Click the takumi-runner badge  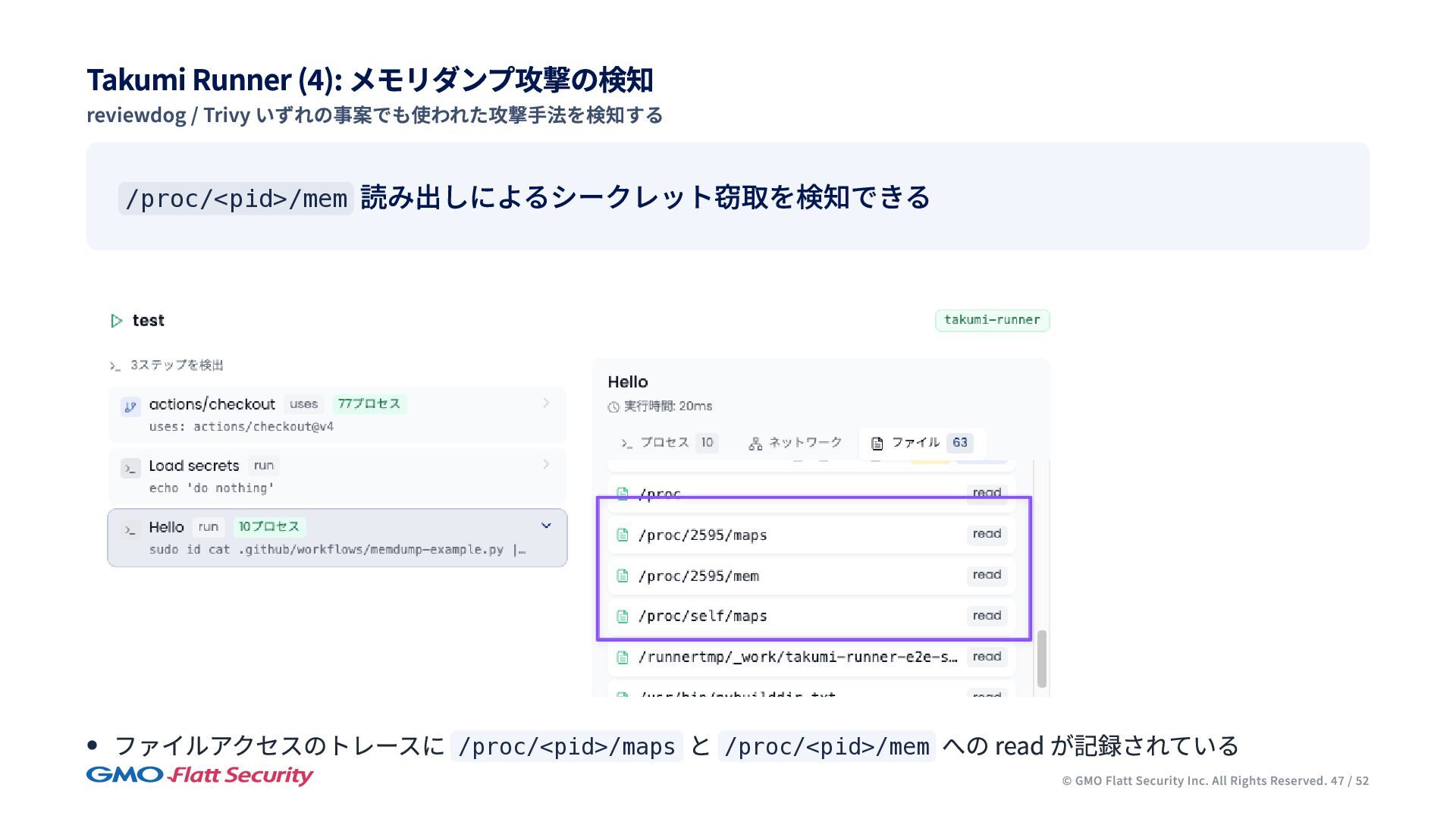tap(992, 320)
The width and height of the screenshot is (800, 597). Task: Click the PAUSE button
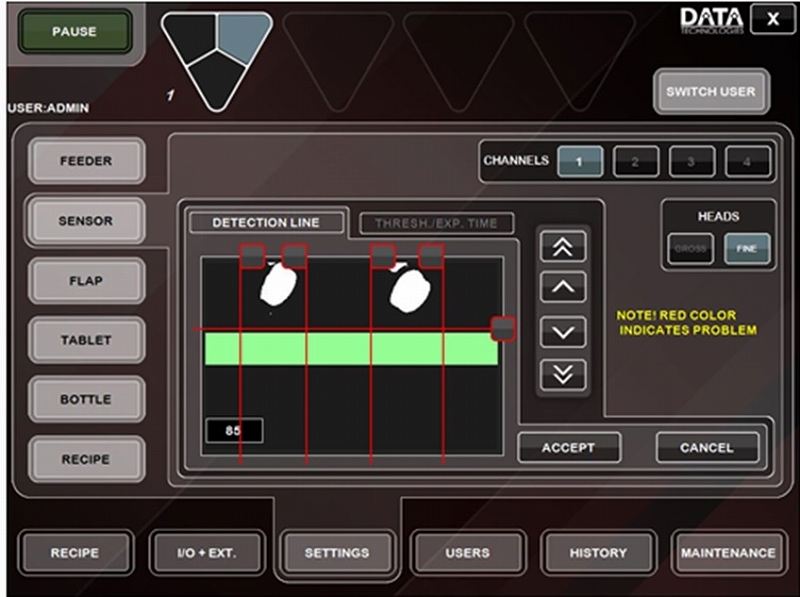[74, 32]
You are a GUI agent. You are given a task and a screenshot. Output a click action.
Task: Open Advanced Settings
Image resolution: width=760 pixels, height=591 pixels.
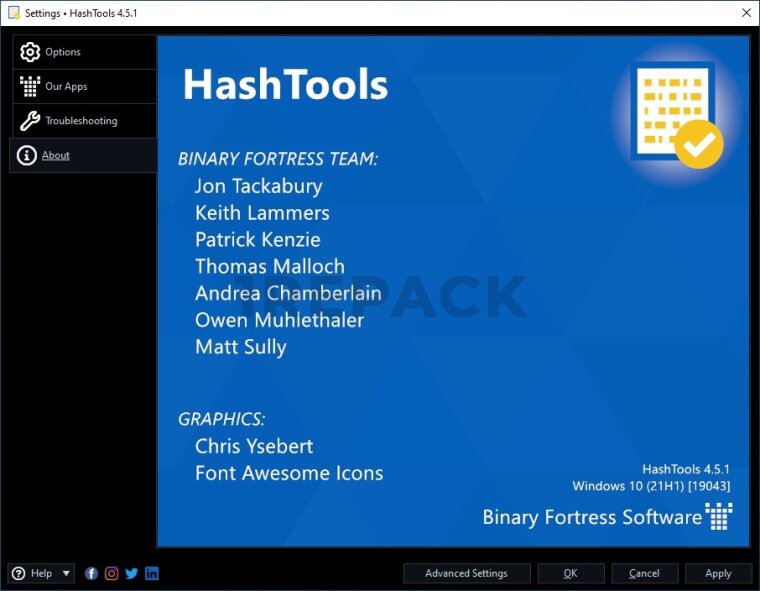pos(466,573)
---
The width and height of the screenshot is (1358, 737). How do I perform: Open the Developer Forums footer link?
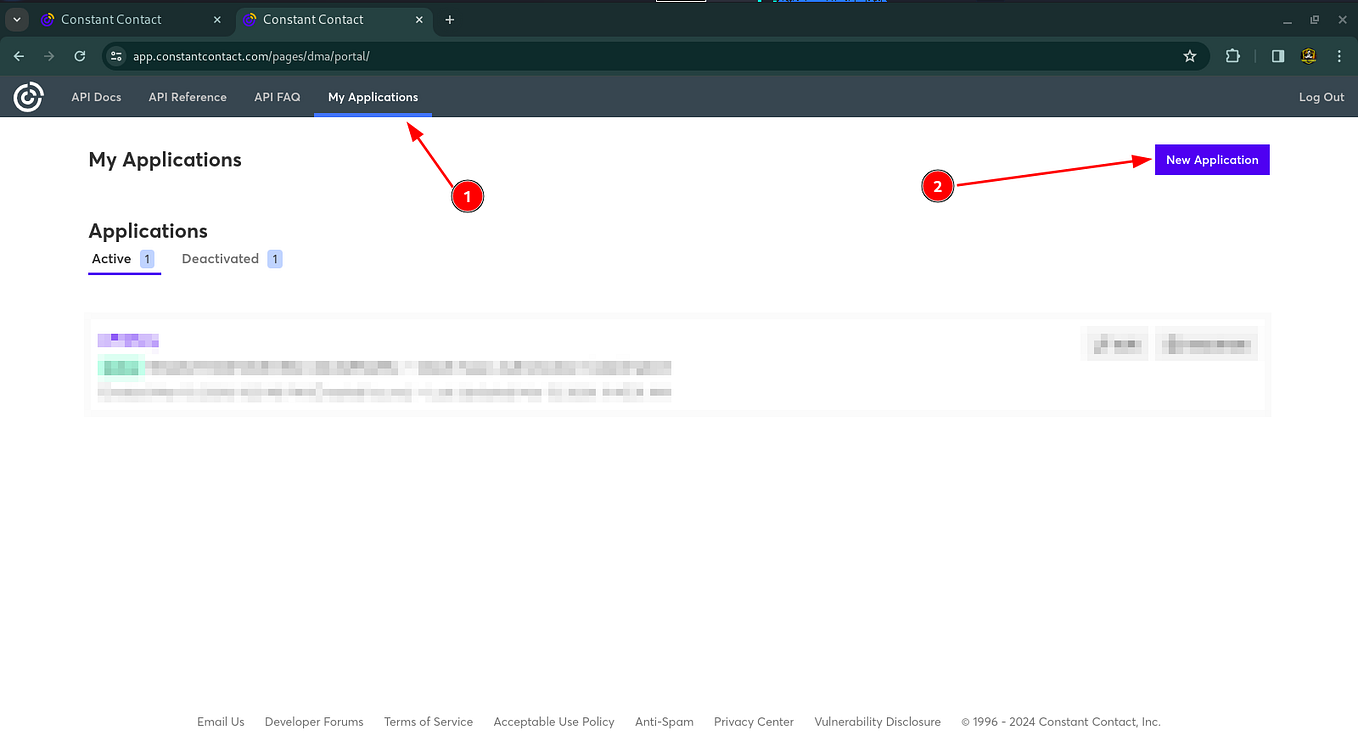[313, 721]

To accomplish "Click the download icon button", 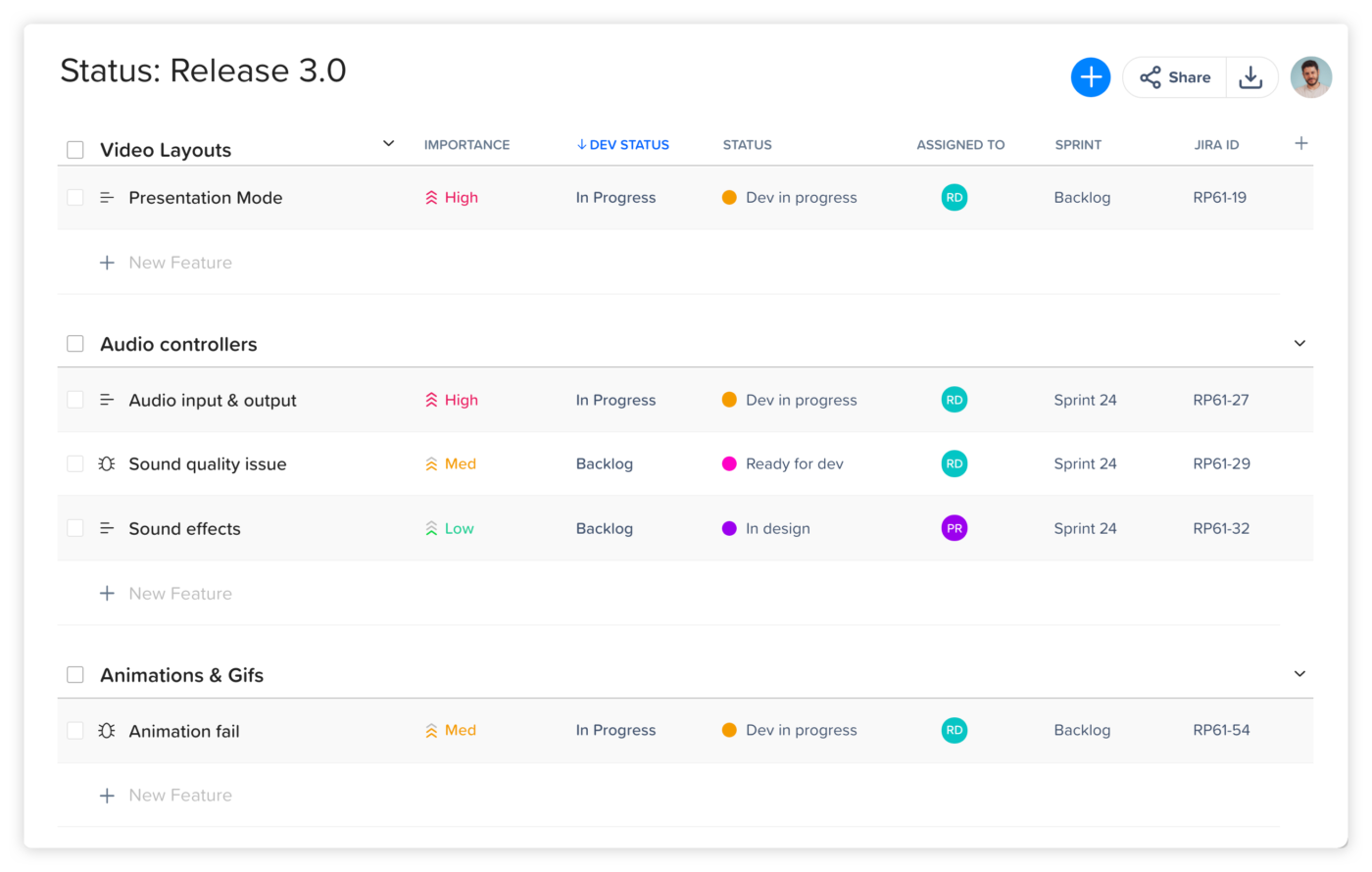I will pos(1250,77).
* * *
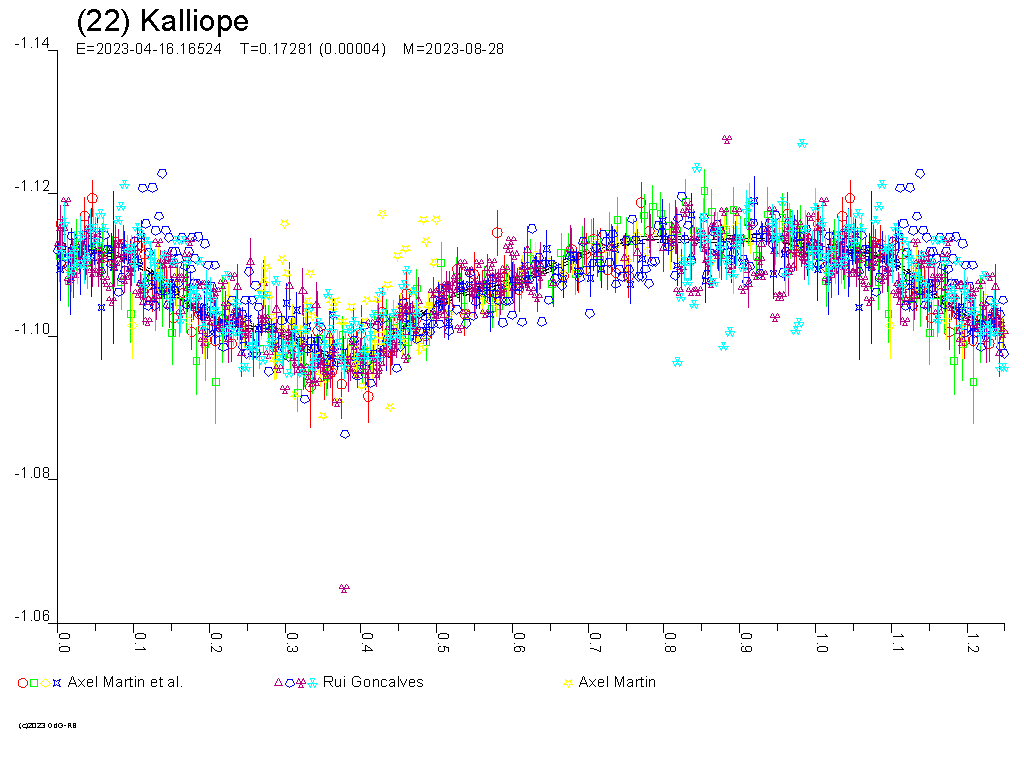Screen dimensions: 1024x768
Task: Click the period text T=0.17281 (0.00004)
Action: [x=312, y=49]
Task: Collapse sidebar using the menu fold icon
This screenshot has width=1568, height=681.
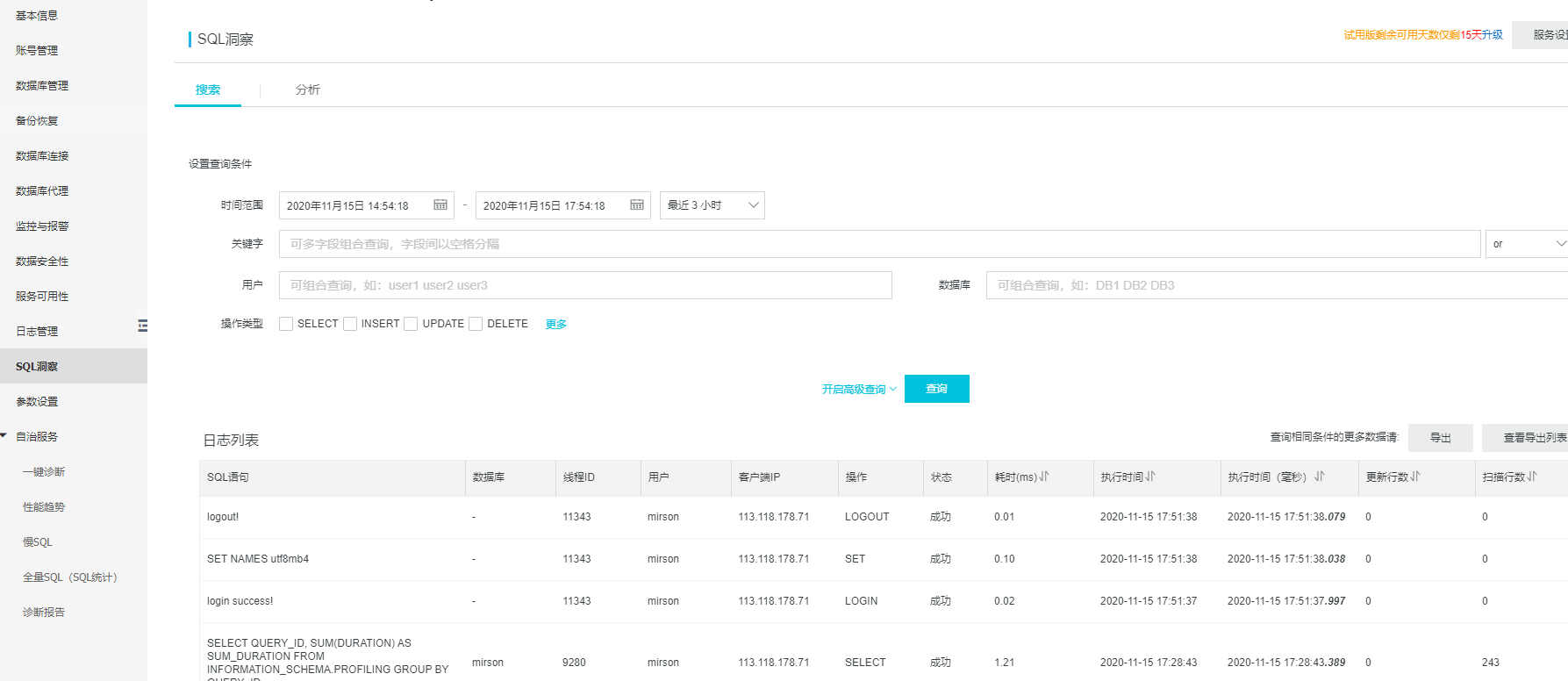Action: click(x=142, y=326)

• BRIEF: Rewrite the records from the line containing "The width and height of the screenshot is (800, 597)." through the line containing "pos(466,573)" as a numbered list, skipping any blank lines. Leave the pictures out.

• TASK ANSWER:
1. The width and height of the screenshot is (800, 597). Task: Click the PAUSE button
2. [74, 32]
3. You are a GUI agent. You are given a task and a screenshot. Output a click action.
4. Task: Open Advanced Settings
5. Image resolution: width=760 pixels, height=591 pixels.
6. pos(466,573)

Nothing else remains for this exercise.